## Informasi yang Diberikan
- - - - -
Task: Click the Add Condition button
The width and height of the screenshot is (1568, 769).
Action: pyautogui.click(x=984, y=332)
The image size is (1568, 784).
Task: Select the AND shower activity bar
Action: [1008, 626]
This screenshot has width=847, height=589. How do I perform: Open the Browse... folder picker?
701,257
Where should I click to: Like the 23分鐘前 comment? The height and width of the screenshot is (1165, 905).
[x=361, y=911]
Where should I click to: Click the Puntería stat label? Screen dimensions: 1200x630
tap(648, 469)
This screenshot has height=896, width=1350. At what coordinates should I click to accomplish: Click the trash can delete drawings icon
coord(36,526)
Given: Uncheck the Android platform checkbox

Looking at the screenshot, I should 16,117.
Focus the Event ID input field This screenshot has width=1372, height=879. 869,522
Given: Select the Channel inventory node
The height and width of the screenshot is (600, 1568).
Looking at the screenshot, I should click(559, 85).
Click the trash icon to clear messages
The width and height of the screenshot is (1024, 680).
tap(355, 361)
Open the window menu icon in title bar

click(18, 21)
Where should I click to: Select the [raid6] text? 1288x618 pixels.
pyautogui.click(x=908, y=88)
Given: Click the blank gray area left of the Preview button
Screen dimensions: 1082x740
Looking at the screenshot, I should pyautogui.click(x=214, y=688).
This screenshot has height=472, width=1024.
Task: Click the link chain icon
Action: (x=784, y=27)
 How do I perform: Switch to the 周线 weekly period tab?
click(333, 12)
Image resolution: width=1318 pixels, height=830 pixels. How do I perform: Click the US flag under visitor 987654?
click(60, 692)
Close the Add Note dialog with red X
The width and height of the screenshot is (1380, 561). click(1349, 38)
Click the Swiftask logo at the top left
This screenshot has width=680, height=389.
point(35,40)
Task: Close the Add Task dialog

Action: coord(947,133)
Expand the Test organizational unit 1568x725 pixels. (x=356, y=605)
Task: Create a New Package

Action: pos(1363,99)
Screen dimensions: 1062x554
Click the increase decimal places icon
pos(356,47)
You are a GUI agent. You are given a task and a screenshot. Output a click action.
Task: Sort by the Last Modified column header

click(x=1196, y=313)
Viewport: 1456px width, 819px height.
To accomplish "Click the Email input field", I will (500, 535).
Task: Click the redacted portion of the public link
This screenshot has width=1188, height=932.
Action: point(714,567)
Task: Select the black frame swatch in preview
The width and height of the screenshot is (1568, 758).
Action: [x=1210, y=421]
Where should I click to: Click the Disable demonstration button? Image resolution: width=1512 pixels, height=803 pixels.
- - - - -
## Petunjuk dan Ketentuan
Tulis ulang seluruh materi di atas baris demi baris tanpa mengubah satu karakter pun.

## Jawaban Latihan
Task: Click the Add Condition button
The width and height of the screenshot is (1568, 769).
Action: pyautogui.click(x=984, y=332)
The image size is (1568, 784).
Task: Select the AND shower activity bar
Action: [1008, 626]
This screenshot has width=847, height=589. How do I perform: Open the Browse... folder picker?
701,257
Where should I click to: Like the 23分鐘前 comment? The height and width of the screenshot is (1165, 905).
[x=361, y=911]
Where should I click to: Click the Puntería stat label? Screen dimensions: 1200x630
tap(648, 469)
This screenshot has height=896, width=1350. At what coordinates should I click to accomplish: Click the trash can delete drawings icon
coord(36,526)
Given: Uncheck the Android platform checkbox

Looking at the screenshot, I should 16,117.
Focus the Event ID input field This screenshot has width=1372, height=879. 869,522
Given: Select the Channel inventory node
The height and width of the screenshot is (600, 1568).
Looking at the screenshot, I should click(559, 85).
Click the trash icon to clear messages
The width and height of the screenshot is (1024, 680).
tap(355, 361)
Open the window menu icon in title bar

click(18, 21)
Where should I click to: Select the [raid6] text? 1288x618 pixels.
pyautogui.click(x=908, y=88)
Given: Click the blank gray area left of the Preview button
Screen dimensions: 1082x740
Looking at the screenshot, I should pyautogui.click(x=214, y=688).
This screenshot has height=472, width=1024.
Task: Click the link chain icon
Action: (x=784, y=27)
 How do I perform: Switch to the 周线 weekly period tab?
click(333, 12)
Image resolution: width=1318 pixels, height=830 pixels. How do I perform: Click the US flag under visitor 987654?
click(60, 692)
Close the Add Note dialog with red X
The width and height of the screenshot is (1380, 561). click(1349, 38)
Click the Swiftask logo at the top left
This screenshot has width=680, height=389.
point(35,40)
Task: Close the Add Task dialog

Action: coord(947,133)
Expand the Test organizational unit 1568x725 pixels. (x=356, y=605)
Task: Create a New Package

Action: pos(1363,99)
Screen dimensions: 1062x554
Click the increase decimal places icon
pos(356,47)
You are a GUI agent. You are given a task and a screenshot. Output a click action.
Task: Sort by the Last Modified column header

click(x=1196, y=313)
Viewport: 1456px width, 819px height.
To accomplish "Click the Email input field", I will (500, 535).
Task: Click the redacted portion of the public link
This screenshot has width=1188, height=932.
Action: point(714,567)
Task: Select the black frame swatch in preview
The width and height of the screenshot is (1568, 758).
Action: [x=1210, y=421]
Where should I click to: Click the Disable demonstration button? Image resolution: width=1512 pixels, height=803 pixels.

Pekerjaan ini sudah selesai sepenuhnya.